Audio

This tutorial demonstrates how to use OpenSoundscape to open, inspect, and modify audio files using the Audio class.

The class stores audio data (.samples: a 1d array containing the digital waveform signal) and metadata (.metadata, a dictionariy containing information such as sample rate, recording start time, etc). The .sample_rate attribute stores the audio sample rate in Hz.

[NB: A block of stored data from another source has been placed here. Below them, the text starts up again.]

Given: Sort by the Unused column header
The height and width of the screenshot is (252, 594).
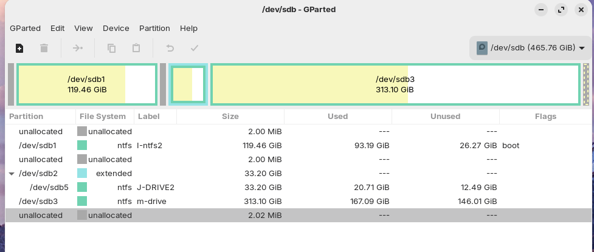Looking at the screenshot, I should [445, 117].
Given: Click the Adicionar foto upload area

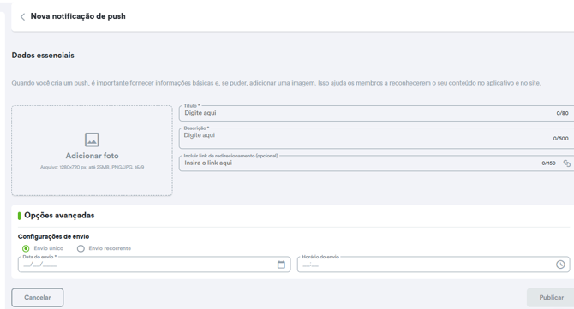Looking at the screenshot, I should point(92,151).
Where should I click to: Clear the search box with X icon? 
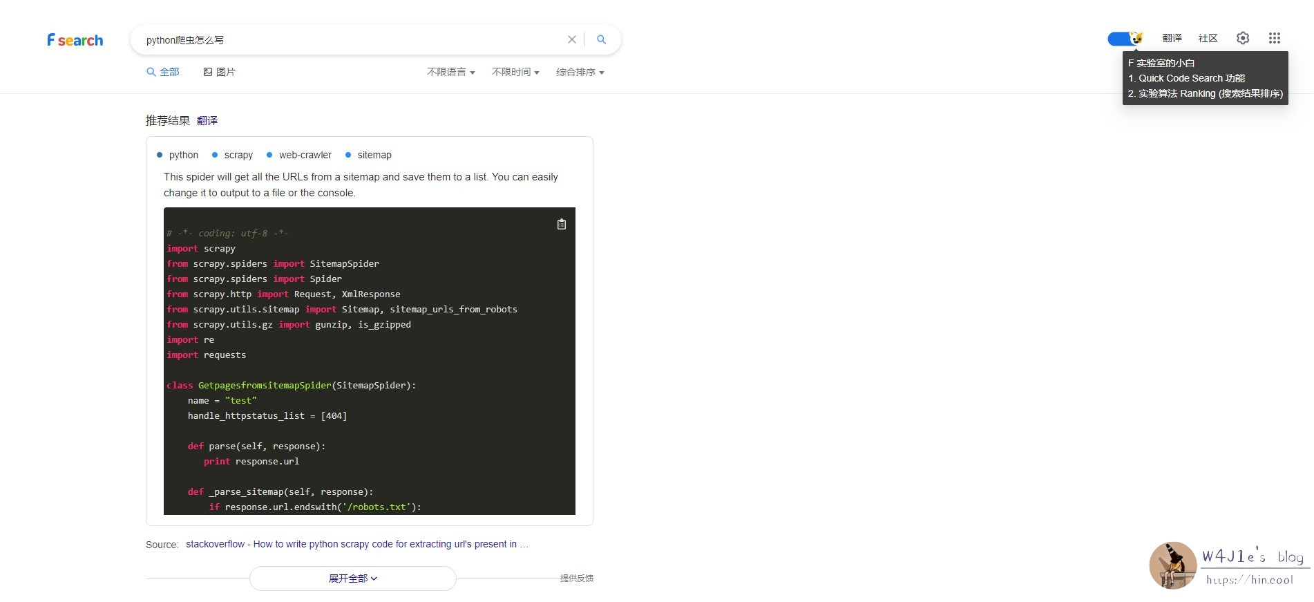pyautogui.click(x=571, y=39)
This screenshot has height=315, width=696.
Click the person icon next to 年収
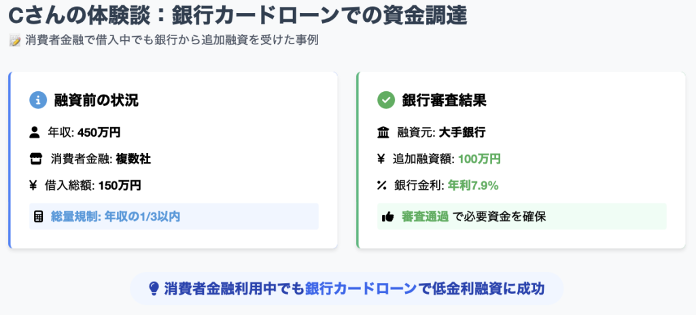point(34,132)
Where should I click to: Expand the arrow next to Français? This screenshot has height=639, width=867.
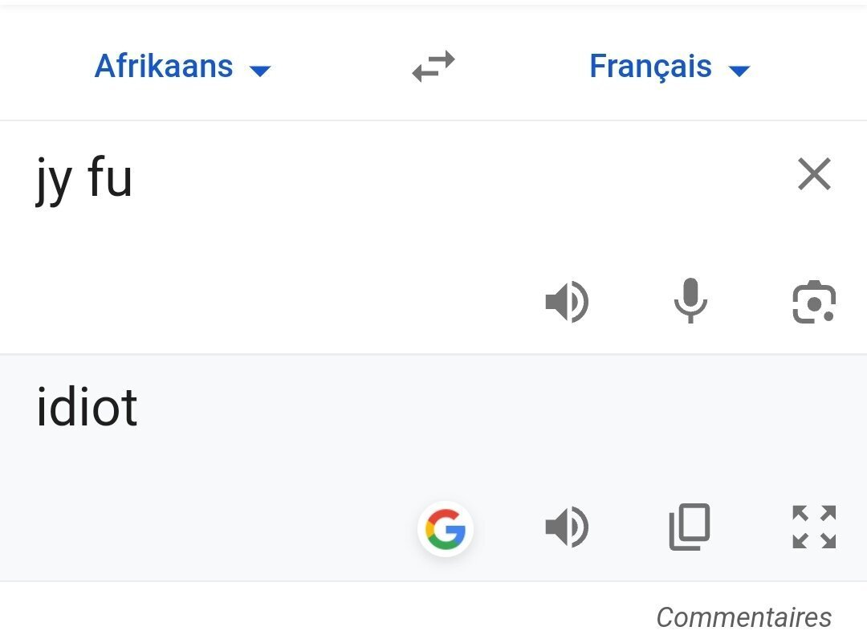739,70
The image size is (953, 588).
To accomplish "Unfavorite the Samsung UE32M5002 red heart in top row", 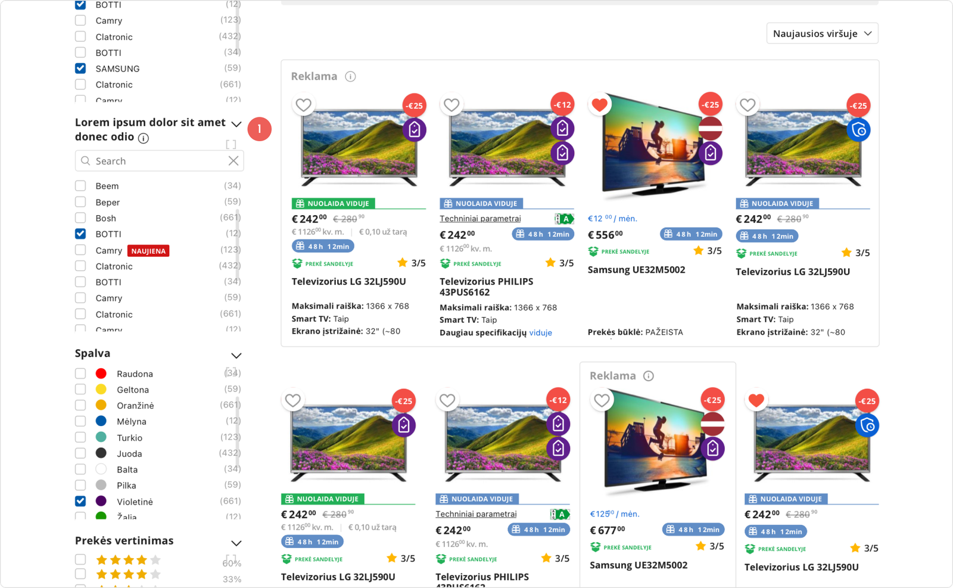I will tap(600, 105).
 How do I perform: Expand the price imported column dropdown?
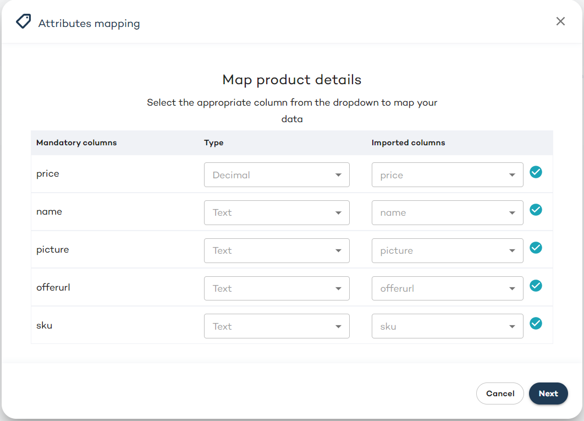[447, 175]
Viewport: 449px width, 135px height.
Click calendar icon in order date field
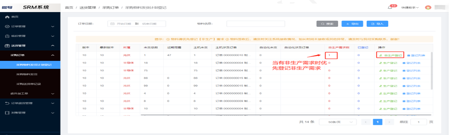(x=112, y=24)
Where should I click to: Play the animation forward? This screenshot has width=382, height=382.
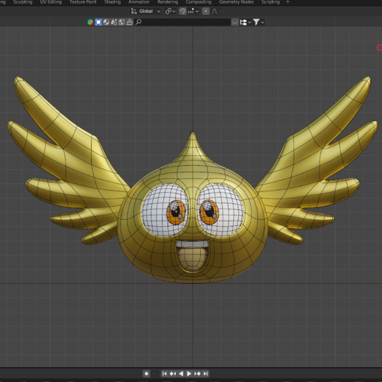(189, 373)
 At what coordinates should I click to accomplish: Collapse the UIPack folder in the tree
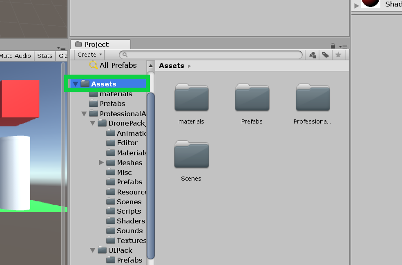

The class’s methods give access to modifications such as trimming (.trim()), filtering (.bandpass(), .lowpass(), .highpass()) , resampling (.resample()), or extending (.loop(), .extend_to(), extend_by()) the signal. Properties provide measurements such as signal level (.dBFS, .rms) and duration (.duration).

Run this tutorial

This tutorial is more than a reference! It’s a Jupyter Notebook which you can run and modify on Google Colab or your own computer.

Link to tutorial

How to run tutorial

Open In Colab

The link opens the tutorial in Google Colab. Uncomment the “installation” line in the first cell to install OpenSoundscape.

Download via DownGit

The link downloads the tutorial file to your computer. Follow the Jupyter installation instructions, then open the tutorial file in Jupyter.

[1]:
# if this is a Google Colab notebook, install opensoundscape in the runtime environment
if 'google.colab' in str(get_ipython()):
  %pip install opensoundscape
[2]:
# download a sample audio file
import requests
link = 'https://tinyurl.com/birds60s'
r = requests.get(link, allow_redirects=True)
with open('1min_audio.wav', 'wb') as f:
    f.write(r.content)

Import the Audio class from OpenSoundscape.

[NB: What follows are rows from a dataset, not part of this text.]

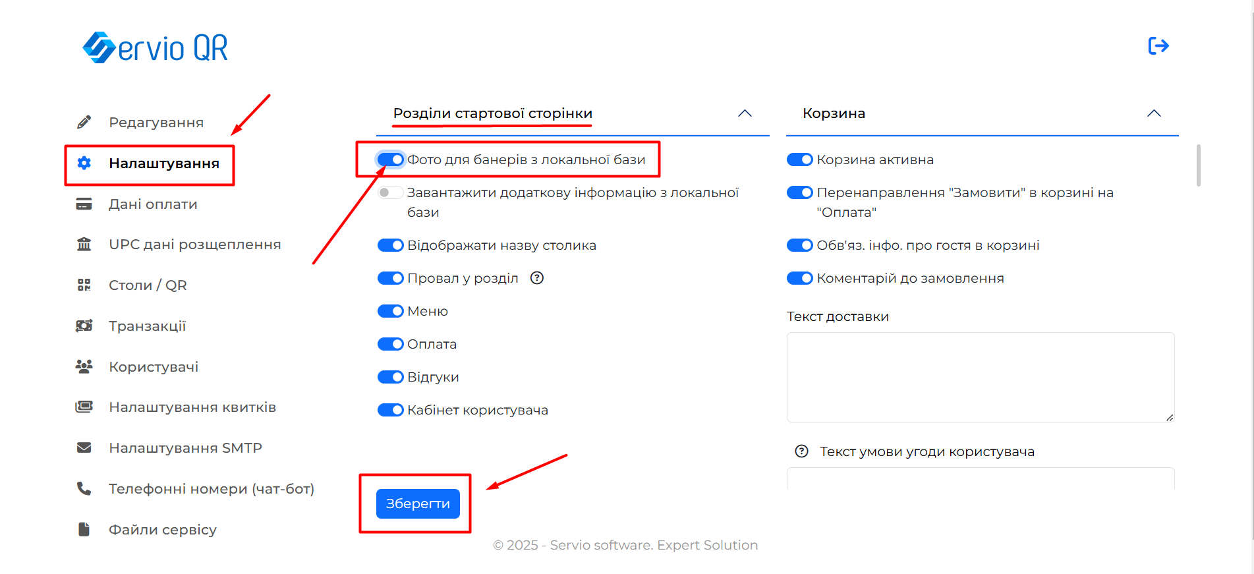Collapse the Корзина section chevron

[1154, 113]
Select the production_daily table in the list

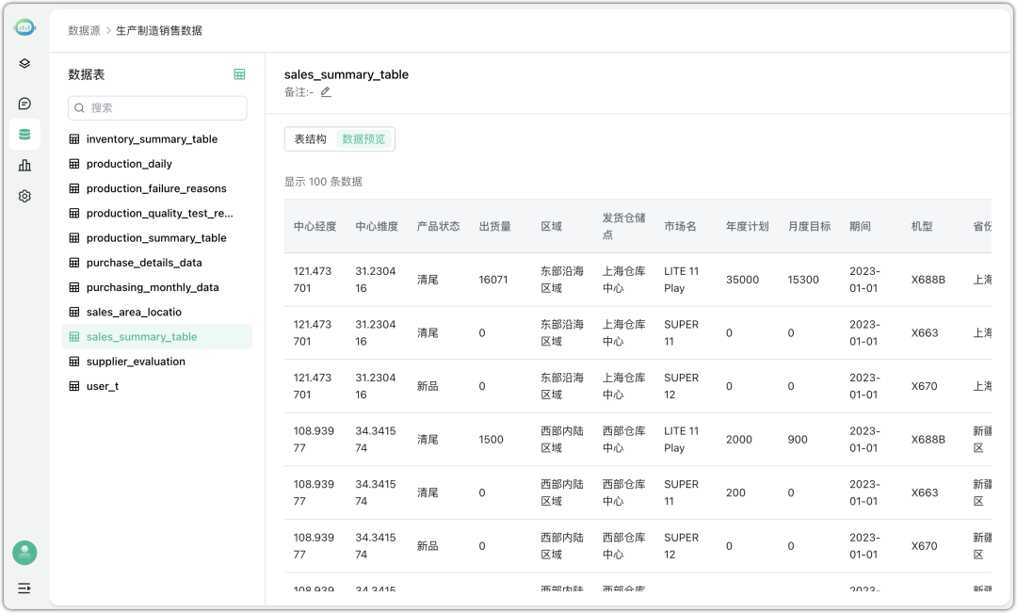pyautogui.click(x=130, y=164)
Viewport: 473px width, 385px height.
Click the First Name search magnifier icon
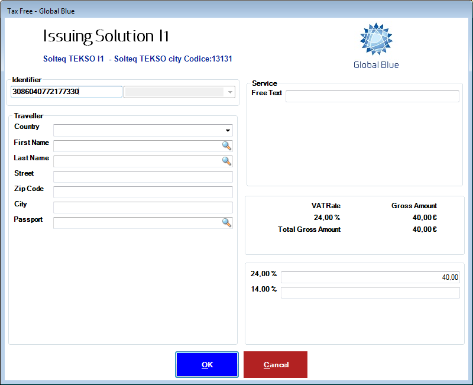coord(226,145)
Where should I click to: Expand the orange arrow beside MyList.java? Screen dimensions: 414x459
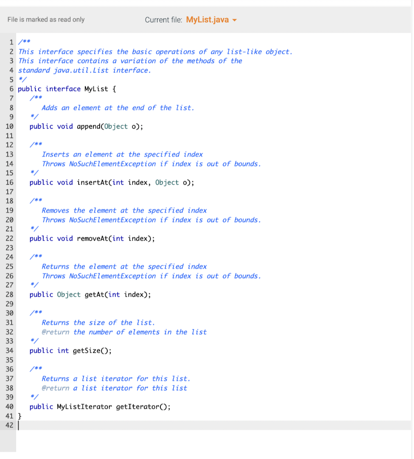(235, 20)
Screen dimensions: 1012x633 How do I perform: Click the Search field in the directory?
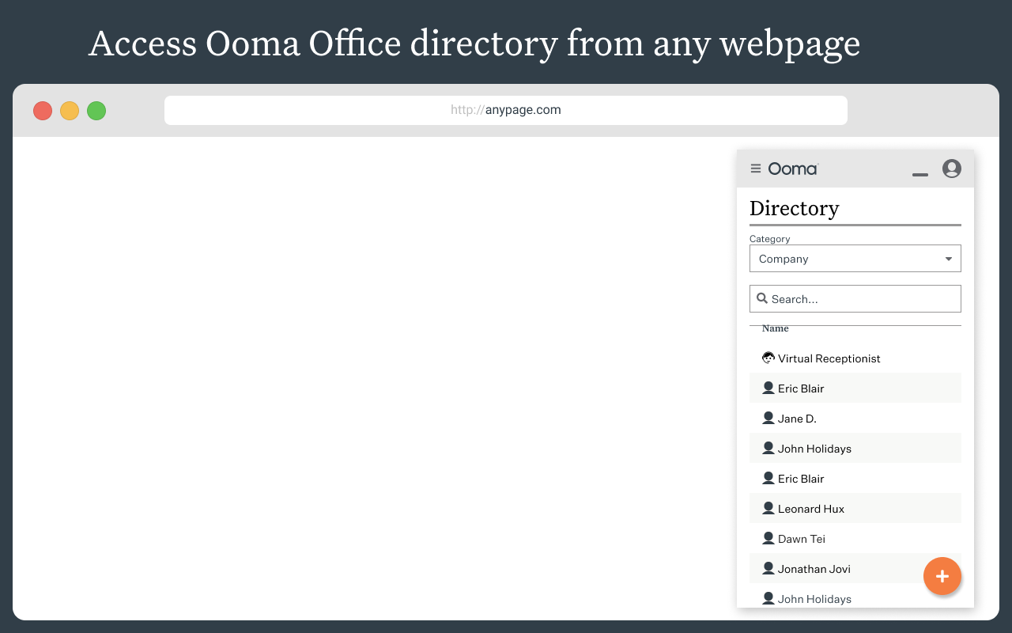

For more information about Python imports, review this article.

[3]:
# Import Audio class from OpenSoundscape
from opensoundscape import Audio, audio
/Users/SML161/opensoundscape/opensoundscape/ml/cnn.py:18: TqdmExperimentalWarning: Using `tqdm.autonotebook.tqdm` in notebook mode. Use `tqdm.tqdm` instead to force console mode (e.g. in jupyter console)
  from tqdm.autonotebook import tqdm

Load audio files

The Audio class can load local files with .from_file() and online audio files with .from_url(). All common audio formats are supported (via the underlying SoundFile package).

Saving files is as simple as calling the .save() method, and again all common audio formats are supported.

Note: Loading some formats including .mp3 may require that you install FFmpeg first. FFmpeg comes pre-installed on many machines including on Google Colab. Note that .mp3 files cause some operations to slow down (e.g. loading a segment from a long file).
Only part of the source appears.